**Exercice A:** Relevez dans la liste ci-dessous chaque ligne où figure la chaîne « panel ».

**Texte fourni:**
====

ÉDITO DE FÉVRIER 2025
« Entrez sans frapper », ce n’est pas mon truc. Je n’aime pas qu’on vienne me déranger chez moi. Sur ce réflexe humain, commun, prospèrent des politiciens de plus en plus nombreux, amalgamant l’interdiction d’accès à une sphère privée et la régulation des entrées sur un territoire partagé. Ceci explique le succès du slogan « on est chez nous », étrange cri de ralliement, particulièrement en Moselle et en Lorraine, terres de migrations intenses.
Qu’un État s’organise pour n’être point submergé par des vagues migratoires est indispensable. Mais les mesures annoncées ici ou là, sur le nombre de personnes à exclure et la rapidité avec laquelle elles le seront, ressemblent à des enchères. On observe des élus, hier proclamés humanistes, aujourd’hui annexés – car tentés ou terrifiés – par l’extrême-droite et ouvrant ainsi l’ère du « qui dit mieux ? ». Celle-ci fait des plus misérables des misérables une assemblée de numéros, jetés comme des dés sur les tableaux d’une comptabilité sinistre.

====

**Données fournies:**
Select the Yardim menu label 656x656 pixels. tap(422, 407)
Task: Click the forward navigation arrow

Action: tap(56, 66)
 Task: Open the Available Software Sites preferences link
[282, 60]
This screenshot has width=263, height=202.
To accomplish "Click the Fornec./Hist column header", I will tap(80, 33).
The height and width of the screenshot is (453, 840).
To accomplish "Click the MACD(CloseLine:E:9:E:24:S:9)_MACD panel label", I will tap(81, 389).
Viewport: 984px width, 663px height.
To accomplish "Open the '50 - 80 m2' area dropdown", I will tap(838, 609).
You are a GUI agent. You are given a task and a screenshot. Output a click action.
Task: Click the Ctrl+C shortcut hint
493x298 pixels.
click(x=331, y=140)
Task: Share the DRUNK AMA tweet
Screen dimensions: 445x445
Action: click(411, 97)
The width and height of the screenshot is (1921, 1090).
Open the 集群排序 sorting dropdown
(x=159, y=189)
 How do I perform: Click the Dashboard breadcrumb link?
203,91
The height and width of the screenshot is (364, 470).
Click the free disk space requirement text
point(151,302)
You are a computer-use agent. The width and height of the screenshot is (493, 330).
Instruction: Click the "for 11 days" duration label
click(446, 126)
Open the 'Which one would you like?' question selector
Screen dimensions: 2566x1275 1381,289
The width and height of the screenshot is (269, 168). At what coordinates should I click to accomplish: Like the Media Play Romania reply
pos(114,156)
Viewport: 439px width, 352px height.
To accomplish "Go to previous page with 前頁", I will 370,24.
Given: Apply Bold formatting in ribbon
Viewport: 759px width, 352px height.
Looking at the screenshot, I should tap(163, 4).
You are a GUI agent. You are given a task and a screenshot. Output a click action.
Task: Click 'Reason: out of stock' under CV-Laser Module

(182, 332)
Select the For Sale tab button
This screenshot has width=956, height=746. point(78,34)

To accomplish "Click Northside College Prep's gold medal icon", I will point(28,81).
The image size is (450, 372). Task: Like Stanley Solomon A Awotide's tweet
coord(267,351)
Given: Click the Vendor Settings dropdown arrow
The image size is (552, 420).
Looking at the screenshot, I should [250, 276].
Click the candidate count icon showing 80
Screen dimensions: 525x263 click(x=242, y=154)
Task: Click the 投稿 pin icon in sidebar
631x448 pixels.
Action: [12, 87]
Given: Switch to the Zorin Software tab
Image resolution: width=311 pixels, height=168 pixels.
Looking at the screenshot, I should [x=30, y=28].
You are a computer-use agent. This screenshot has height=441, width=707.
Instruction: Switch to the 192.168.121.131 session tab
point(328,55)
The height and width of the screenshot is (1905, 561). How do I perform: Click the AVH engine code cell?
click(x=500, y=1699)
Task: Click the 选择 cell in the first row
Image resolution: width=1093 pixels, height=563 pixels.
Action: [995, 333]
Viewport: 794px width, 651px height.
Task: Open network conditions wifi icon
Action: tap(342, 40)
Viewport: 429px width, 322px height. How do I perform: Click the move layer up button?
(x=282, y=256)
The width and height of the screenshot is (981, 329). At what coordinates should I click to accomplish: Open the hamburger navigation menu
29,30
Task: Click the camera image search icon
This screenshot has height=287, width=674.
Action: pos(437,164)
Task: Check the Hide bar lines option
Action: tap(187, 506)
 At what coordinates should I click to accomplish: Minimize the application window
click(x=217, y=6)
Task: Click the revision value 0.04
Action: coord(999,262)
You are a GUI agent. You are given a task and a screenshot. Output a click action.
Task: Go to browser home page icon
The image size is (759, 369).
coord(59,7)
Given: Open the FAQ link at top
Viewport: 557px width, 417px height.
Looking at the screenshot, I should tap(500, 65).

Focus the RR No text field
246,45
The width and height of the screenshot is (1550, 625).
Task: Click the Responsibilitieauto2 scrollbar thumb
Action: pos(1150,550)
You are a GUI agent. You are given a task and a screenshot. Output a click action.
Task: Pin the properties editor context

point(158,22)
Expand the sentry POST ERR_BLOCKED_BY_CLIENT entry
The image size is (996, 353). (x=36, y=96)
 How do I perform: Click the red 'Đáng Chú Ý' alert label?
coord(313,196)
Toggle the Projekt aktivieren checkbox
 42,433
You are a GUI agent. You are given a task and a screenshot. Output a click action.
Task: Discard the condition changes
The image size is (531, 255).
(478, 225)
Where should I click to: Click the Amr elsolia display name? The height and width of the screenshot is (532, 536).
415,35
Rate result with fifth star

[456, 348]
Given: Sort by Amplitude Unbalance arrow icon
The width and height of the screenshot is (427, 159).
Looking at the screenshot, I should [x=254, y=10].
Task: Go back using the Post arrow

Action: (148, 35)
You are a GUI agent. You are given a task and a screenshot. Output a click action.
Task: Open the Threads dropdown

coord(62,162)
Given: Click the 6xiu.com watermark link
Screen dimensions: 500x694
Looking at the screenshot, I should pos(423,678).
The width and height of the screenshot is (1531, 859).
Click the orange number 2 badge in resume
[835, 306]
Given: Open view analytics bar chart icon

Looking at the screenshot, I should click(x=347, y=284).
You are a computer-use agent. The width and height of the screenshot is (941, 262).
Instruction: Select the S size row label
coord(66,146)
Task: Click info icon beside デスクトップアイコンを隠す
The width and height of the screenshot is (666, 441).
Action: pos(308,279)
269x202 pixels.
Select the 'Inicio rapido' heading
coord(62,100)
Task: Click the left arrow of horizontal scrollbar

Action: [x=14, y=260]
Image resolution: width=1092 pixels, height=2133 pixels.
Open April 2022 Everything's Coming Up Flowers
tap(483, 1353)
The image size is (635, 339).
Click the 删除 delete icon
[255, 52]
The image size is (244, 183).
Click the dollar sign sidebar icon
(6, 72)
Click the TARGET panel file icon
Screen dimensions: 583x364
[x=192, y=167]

====

**Exercice B:** Énumérez toutes les expressions que l'éditorial place entre guillemets.

**Résultat obtenu A:**
To accomplish "Click the MACD(CloseLine:E:9:E:24:S:9)_MACD panel label", I will tap(81, 389).
Click the TARGET panel file icon

**Résultat obtenu B:**
- « Entrez sans frapper »
- « on est chez nous »
- « qui dit mieux ? »